Comment en est-on arrivé là ? Il faut rappeler que la première élection d’Alpha Condé en 2010 avait été déjà controversée. Pour beaucoup d’observateurs, il n’aurait jamais dû franchir le 1er tour que Sidya Touré aurait remporté. Ensuite, au second tour, face à Cellou Dalein Diallo et son allié Sidya Touré dont la coalition totalisait près de 55%, Alpha Condé, avec son piteux score de 18%, remporte miraculeusement le scrutin et est proclamé Président de la République. Il a joui d’un certain nombre de circonstances complices : un nouveau découpage électoral, une période anormalement longue de quatre mois entre les deux tours au lieu des deux semaines constitutionnelles, l’interventionnisme intempestif de ses amis tels que Bernard Kouchner, Georges Soros et Tony Blair. Leur activisme diplomatique a eu son pensant d’or. L’accès d’Alpha Condé au pouvoir qu’il tente de conquérir depuis des décennies ne s’effectue pas sans d’heureux auspices. L’environnement politique est délétère. Le landerneau politique est dépité, rêveur, notamment dans l’opposition.

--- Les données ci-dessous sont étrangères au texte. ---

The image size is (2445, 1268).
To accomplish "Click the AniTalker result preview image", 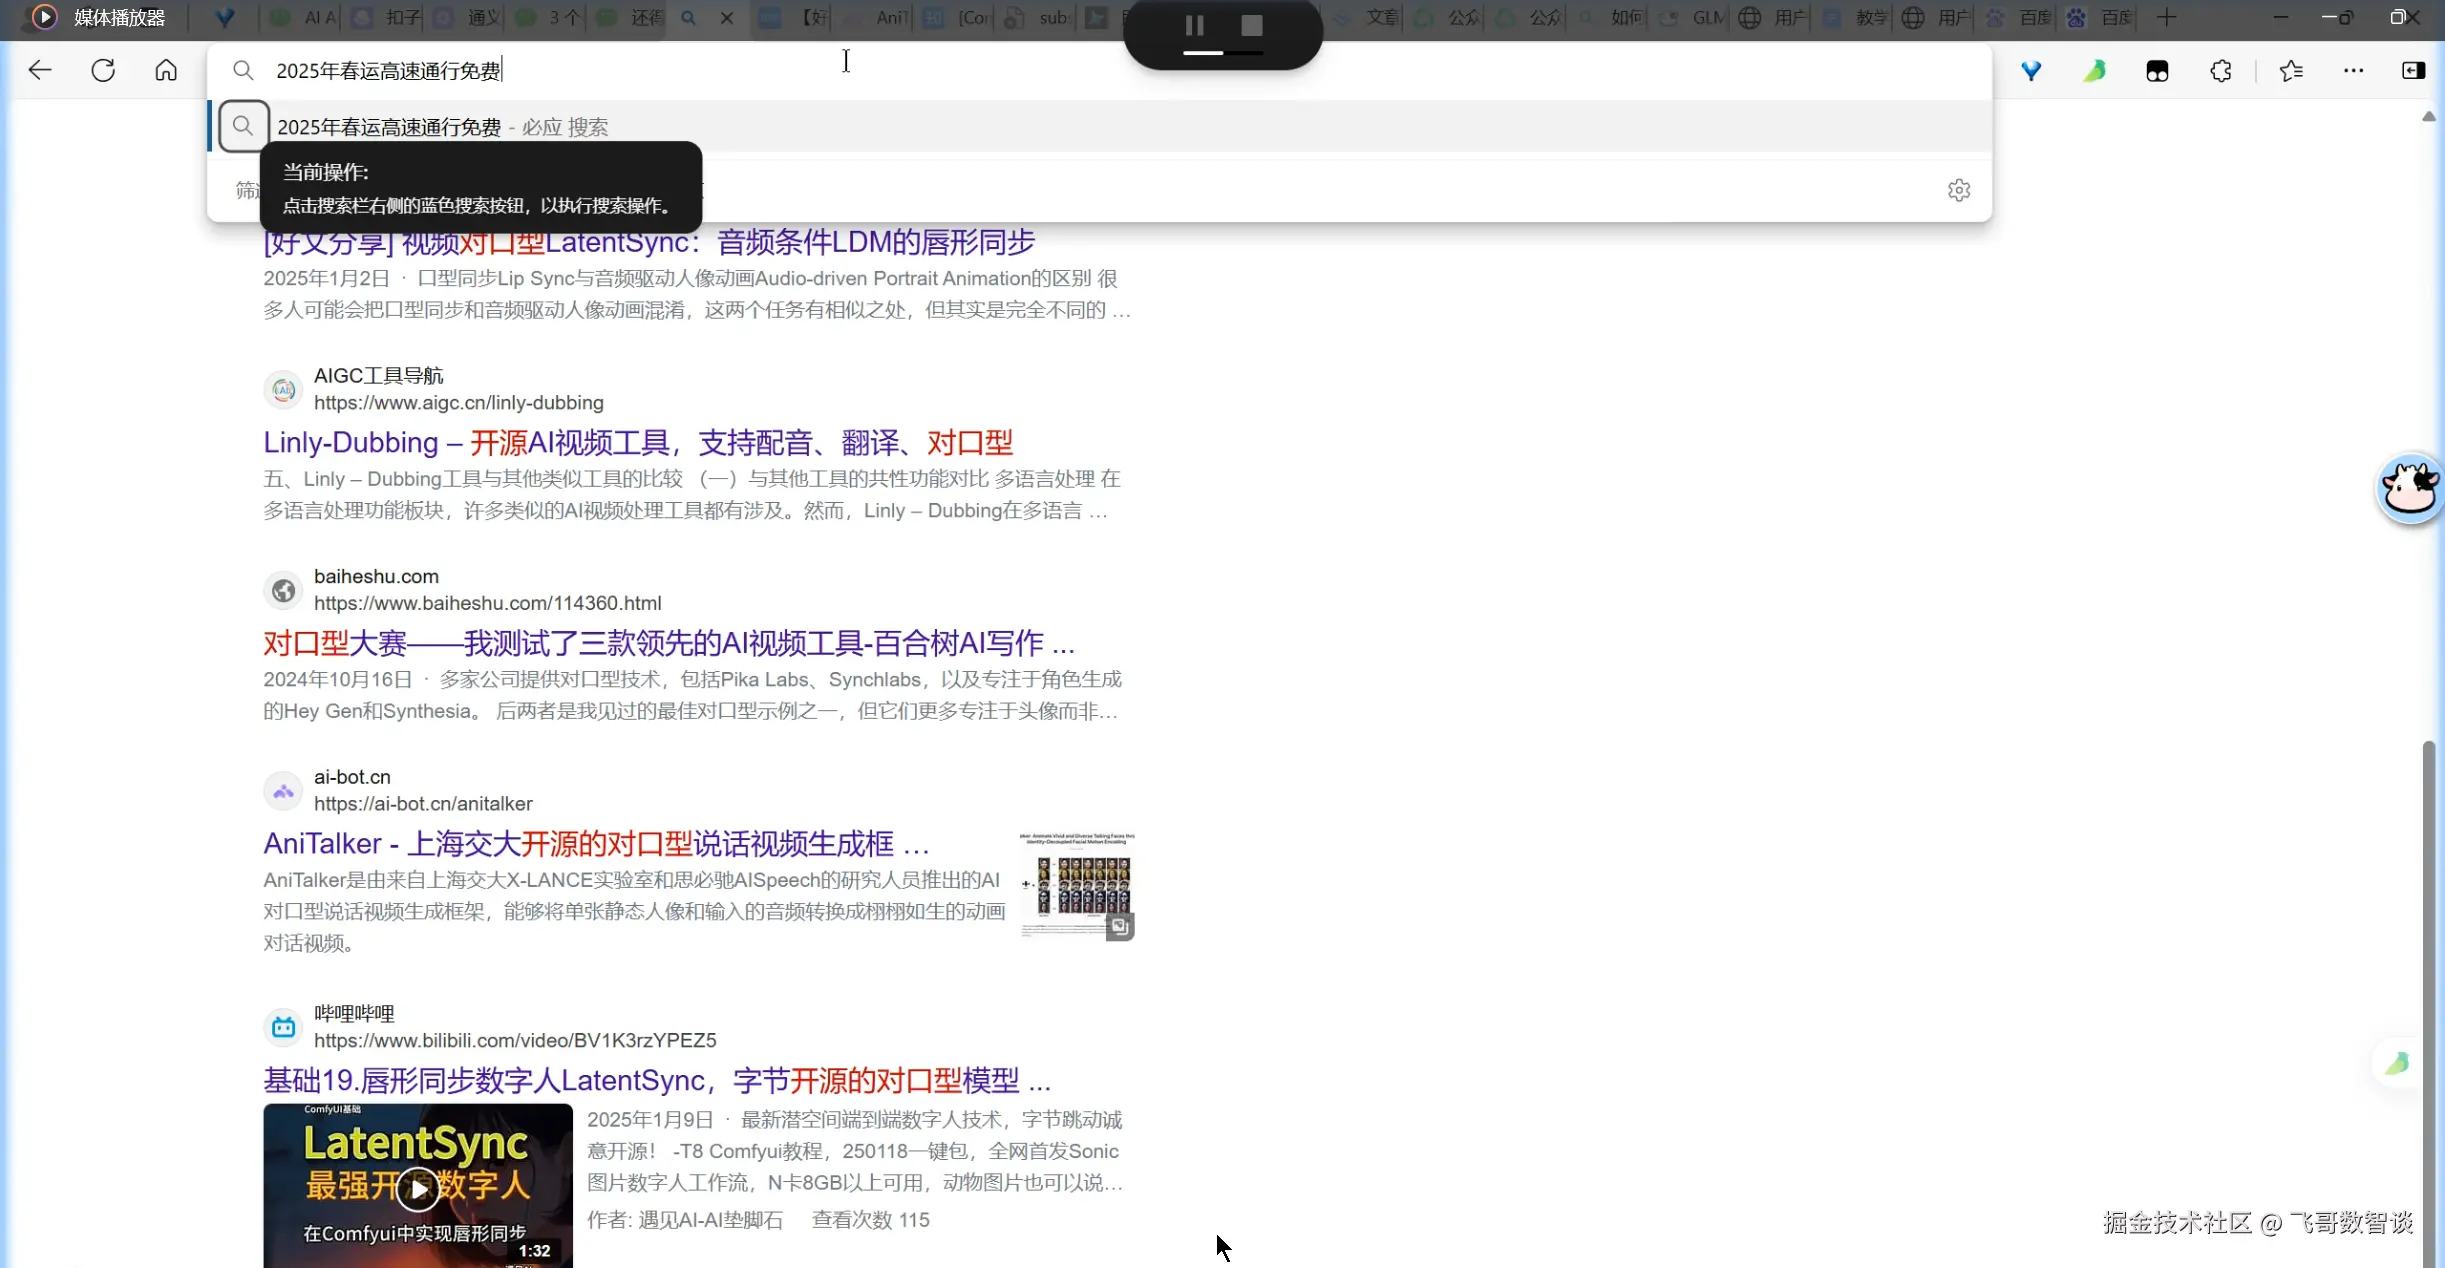I will pos(1076,885).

Encouragé par les conditions sulfureuses de son élection, le nouveau Président guinéen envisage l’exercice du pouvoir comme une affaire d’effets d’annonces à travers la déclinaison de projets qui ne sont en réalité que des pipos du genre « un étudiant, un ordinateur », « un Guinéen, une maison », rendre poissonneux les cours d’eau guinéens en les peuplant d’alevins importés de Côte d’Ivoire. Déjà lors de la campagne présidentielle, particulièrement à Kissidougou, le candidat Alpha Condé, dans des gesticulations théâtrales dont il a le secret, égaillait une foule de militants, aux anges : « Quand je serai élu Président, tous les enfants de Guinée iront à l’école sans que les parents ne payent rien et tous les Guinéens malades se soigneront sans rien payer ; trois ans après mon arrivée au pouvoir, la Guinée produira suffisamment de riz pour atteindre l’autosuffisance alimentaire et vendre le surplus au Sénégal et au Mali ».

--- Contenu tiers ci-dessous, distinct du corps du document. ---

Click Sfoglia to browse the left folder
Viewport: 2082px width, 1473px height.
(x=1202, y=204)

Dans ses déclarations publiques, Alpha Condé a promis de construire des usines de ceci et de cela, çà et là, aux quatre coins du pays. Il ambitionne de fournir l’électricité aux pays voisins alors que le sien souffre d’un déficit criard et chronique de ce service. Il rêve de construire une autoroute et une ligne de chemin de fer de Conakry à Ouagadougou, capitale du Burkina Faso pendant que la Guinée n’a plus que des lignes de chemins de fer minéraliers privées et qu’il n’y existe aucune autoroute interurbaine. Ces multiples et grotesques promesses du Président ont fini par lasser et irriter les populations qui les ont simplement assimilées à des mensonges, des duperies, des pipos. Ces faits graves ont déconsidéré le chef de l’Etat qu’une masse critique de cadre a fini par assimiler à un plaisantin un homme de cirque. Cela dure tout son premier mandat et se poursuit au second mandat, après 2015.

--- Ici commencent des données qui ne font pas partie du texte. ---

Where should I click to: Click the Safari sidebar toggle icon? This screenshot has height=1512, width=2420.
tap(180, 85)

Mais Alpha Condé va aller au-delà de cet aspect folklorique de son pouvoir durant les derniers mois de son second mandat. Il fait fi du sage conseil du Président de la Cour Constitutionnelle : «Ne succombez pas aux sirènes révisionnistes ». Constatant l’impossibilité de modifier la constitution de 2010, il la jette aux orties et entreprend l’élaboration d’une nouvelle loi fondamentale. But visé ? Briguer un troisième mandat. La résistance est forte, massive. L’opposition et une importante frange de la société se coalisent au sein du FNDC. L’âpreté de la résistance contraint Alpha Condé à une répression qui accroît son impopularité et fragilise son régime. Il organise en 2020 trois scrutins dont la crédibilité demeure douteuse : législatifs, référendum et présidentiel.

Pour éviter les critiques de la communauté internationale, il finance ces scrutins sur le budget national, ce qui explique, en partie, les difficultés budgétaires actuelles.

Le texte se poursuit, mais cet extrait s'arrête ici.